Mensajes del pasado

Hay veces me pregunto, a qué mundo estoy adjunto…

Ha transcurrido casi medio siglo, más, desde esos días sin responsabilidad. Aquellos en los que el despertar cada mañana era lo más dramático de cada día, ya que al abrir los ojos, todo estaba programado. Aquellos días cuando el día fluía como las aguas que regaban los parques de mi niñez; solo con breves interrupciones para cambiar de dirección y seguir alimentando esos pastos verdes de Vista Alegre donde jugábamos fulbito y a las escondidas. Parques donde aprendí los nombres de países vecinos, el parque Venezuela, donde yo vivía; Colombia, Brasil, Argentina.

Días que comenzaban con un duchazo, un café con leche y un pancito con mantequilla, con suerte un pan de Chirimoya, antes de ir a esperar a ese bus naranja que nos recogía para ir a chorrillos al gran colegio de la Fuerza Aérea Peruana, El Quiñones. Días cuando los aviones de la Fuerza Aérea Peruana rompían el silencio de la mañana en camino de Las Palmas a puntos remotos en el horizonte.

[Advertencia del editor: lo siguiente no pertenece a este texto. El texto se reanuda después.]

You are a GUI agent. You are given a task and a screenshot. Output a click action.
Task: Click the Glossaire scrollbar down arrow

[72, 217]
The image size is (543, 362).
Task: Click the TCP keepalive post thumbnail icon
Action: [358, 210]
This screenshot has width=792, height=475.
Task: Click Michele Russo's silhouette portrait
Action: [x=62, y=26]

Días antes de conocer Estados Unidos y regresar a una Lima que todavía la tenía fresca en la memoria. Días en que lo único que cambió fue el vecindario donde despertaba y el destino del bus mañanero, que al fin y al cabo me cambiaron la vida para siempre.

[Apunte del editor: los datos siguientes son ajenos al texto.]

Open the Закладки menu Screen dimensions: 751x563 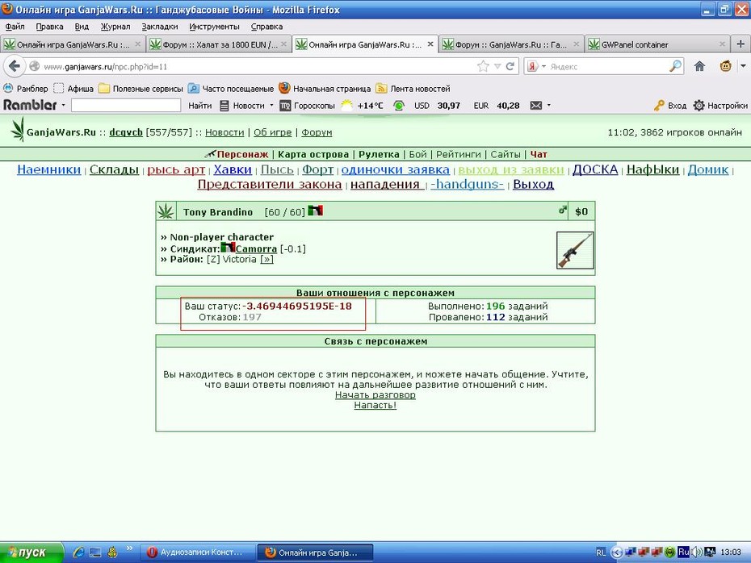[x=160, y=27]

De Vista Alegre a Monterrico; y de Chorrillos a Camacho. Del Quiñones para el Roosevelt, el nuevo mundo de mi secundaria.

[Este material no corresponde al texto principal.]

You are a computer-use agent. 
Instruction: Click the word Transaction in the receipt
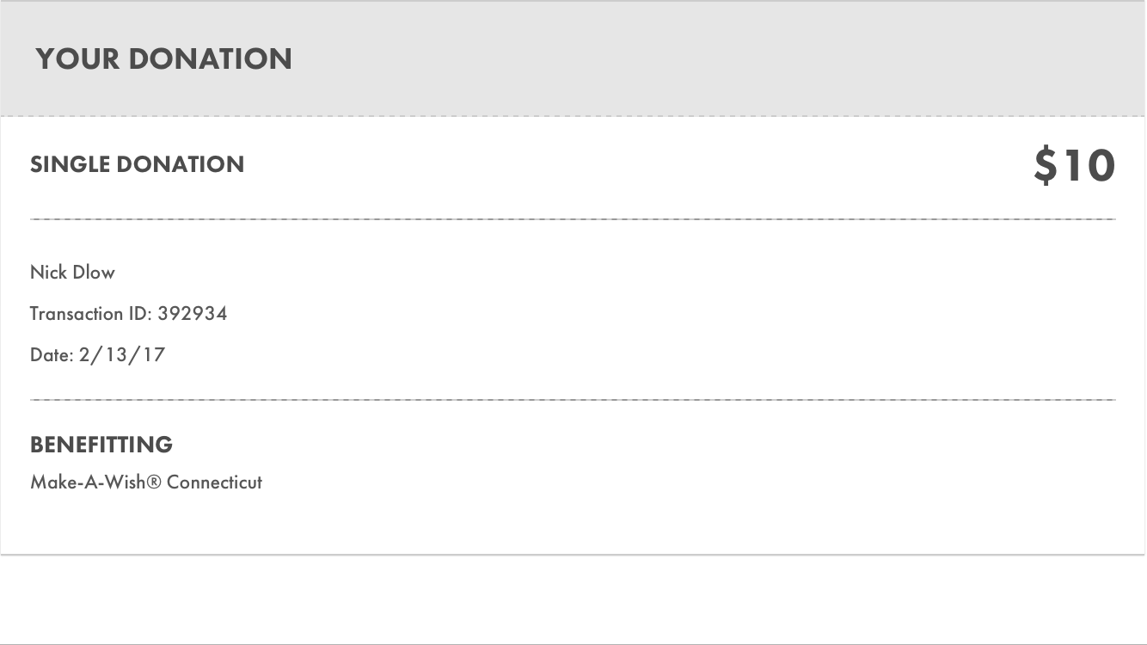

En aquellas épocas el Polo todavía era eso, grandes canchas donde se practicaba ese deporte de realeza sobre montajes llenos de energía (Caballos locos…). Donde Los Alamos todavía era un barrio lejano de la ciudad, y las Casuarinas todavía no tenían barreras en sus alrededores. Donde La Molina y La Planicie eran aún más distantes, y donde Cieneguilla aún era provincias.

Cuando ir al Sur era como un viaje al extranjero. Cuando El Silencio era una playa lejana y cuando las campanas de la Herradura aun rompían sobre las arenas finas del Gaviota.

Poco antes de Sendero. Todavía se podía caminar por las calles de San Isidro, Miraflores, y Monterrico con confianza. Todavía no se habían colgado los pobres perros callejeros de los postes en la ciudad. Todavía un “gringo machiche” se podía subir a un micro o combi de la Primavera y llegar de Monterrico a Miraflores en escasos minutos. Mucho antes de Tarata, casi una década. Cuando las calles de Lima todavía no sufrían de ese bloque arterial que sofoca la respiración y para las palpitaciones de la ciudad. Cuando todavía no existía el Bembos y una buena hamburguesa uno se la compraba al causa del Chefers en la Pardo. Cuando todavía existía el Rancho o un buen sanguchón de lechón en San Borja, en la Aviación.

Cuando aún no existía el tren de Alan, ni las columnas insólitas que dividían la ciudad como soldados incansables.

Esas eran mis épocas; hoy seguras en la bóveda del recuerdo pero siempre vivas en la realidad de mi presente forjando mi futuro.